But the two examples I gave above are just outrageously far fetched. As someone on this board postaed a while back, it's one thing to suspend disbelief in the interest of a good story. But when a flamingo outruns an F14 fighter jet, it's not entertainment, it's stupid.

Here's another example, from Mel Gibson's Lethal Weapon 4.
- This is the scene where Mel is fighting off the yellow snakehead peril in some sort of construction yard. The bad guys have taken cover behind some Caterpillars, and Mel can't get a clear shot at them because they've got supressive fire on him. So what does he do? Well, he angles his glock so that the laser sight reflects off of the non-reflective matte yellow surface of a bulldozer's claw, and onto the back of an unsuspecting Chinaman. Our hero's bullet then proceeds to follow the path of the laser beam unerringly on a 90-degree angled turn, striking the hapless bad guy down DRT.
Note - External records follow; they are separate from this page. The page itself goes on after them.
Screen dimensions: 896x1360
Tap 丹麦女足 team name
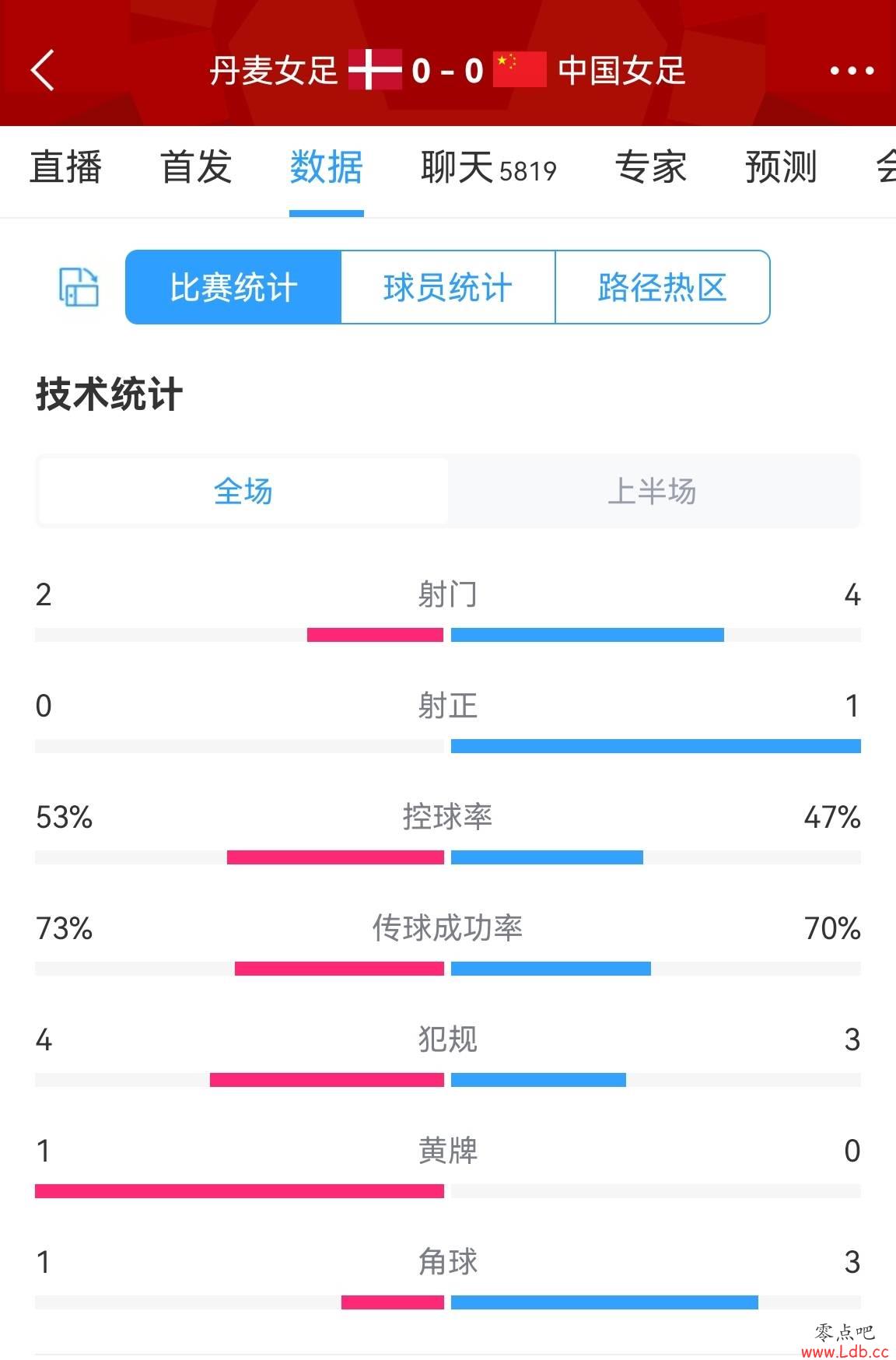point(274,71)
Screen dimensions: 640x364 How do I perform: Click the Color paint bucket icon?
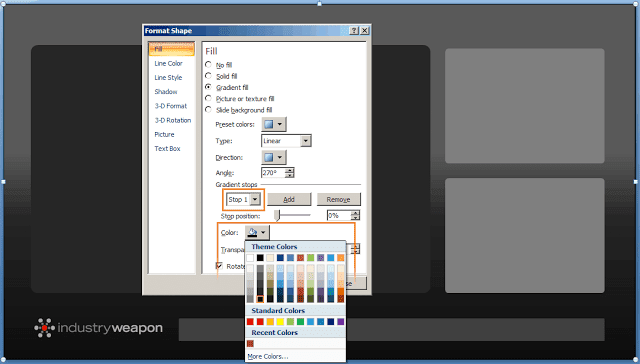(252, 233)
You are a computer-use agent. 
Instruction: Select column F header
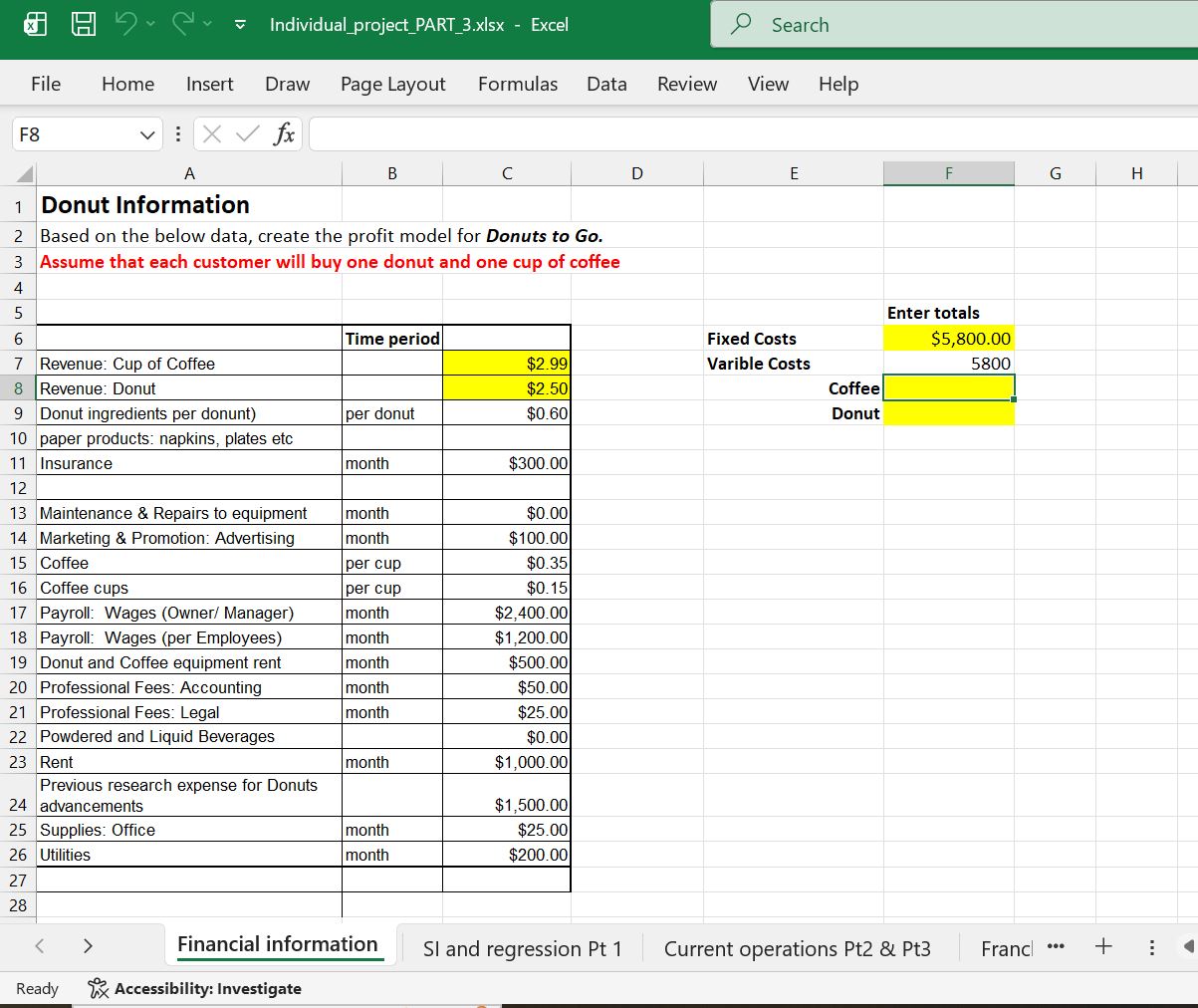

I didn't mention A-Team (although that's exactly what the guy walking off a helicopter crash scene reminded me of) because well, that's a whole different genre that wasn't allowed to show people getting killed easily back then.

But since we're on TV shows... Heroes is one of my favorite TV shows, but in the last episode (and quite possibly the last due to the strike) the Plague-Girl Maia gets shot by the power-leech villian (I forget his name). 10 yards away, right in the COM from a tricked out Desert Eagle looking gun. Bam, dead on the spot. Okay, I can accept that, even though I know death-ray kills aren't exactly realistic. The good doctor then uses blood from a healing mutant to bring her back from the dead. That's okay too, since this is Sci Fi after all. Her gaping wound closes up of its own accord, and the projectile oozes back out and into the doctor's hand... and the projectile is an empty 9mm brass casing! I don't know about company policy, but if I was issued a gun that ejects the bullet and throws the casing, I'd probably stick to Tasers since that might actually kill someone.
 
ROFLMAO!!!

I just looked up Zardoz in some Youtube clips. **** that is one hell of an LSD inspired trip. Make that a man-hating lesbian on LSD. Sean Connery turned down "Live and Let Die" (Bond) to do Zardoz?!?!?
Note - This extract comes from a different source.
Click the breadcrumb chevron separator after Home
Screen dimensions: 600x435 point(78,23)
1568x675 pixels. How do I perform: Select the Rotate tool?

Here is the most awesome movie quote of the year, from Zardoz.

[disembodied voice emanates from Giant stone head with a gaping mouth]
THE GUN IS GOOD.
"The gun is good!" [the crowd of acolytes and believers repeats]
THE PENIS IS EVIL.
"The penis is evil!"

What??!
 
I can stand the lack of realism in Bond movies. After all, he’s actually nothing more than a live cartoon character. They were supposed to be entertaining and I found them to be so. It’s the “political correctness” of the recent ones that make me want to barf. I stopped watching J.B. several years ago because of it.
 
Oh noes! You mean they don't make a fully ceramic Glock that cannot be detected by anything? Forgive me if I'm not 100% on my Die Hard facts. Haha.
 
Every movie that the "Bad guys" are ex-special forces and armed with machine guns, yet after a thousand rounds fail to hit either an unarmed or pistol only armed "good guy".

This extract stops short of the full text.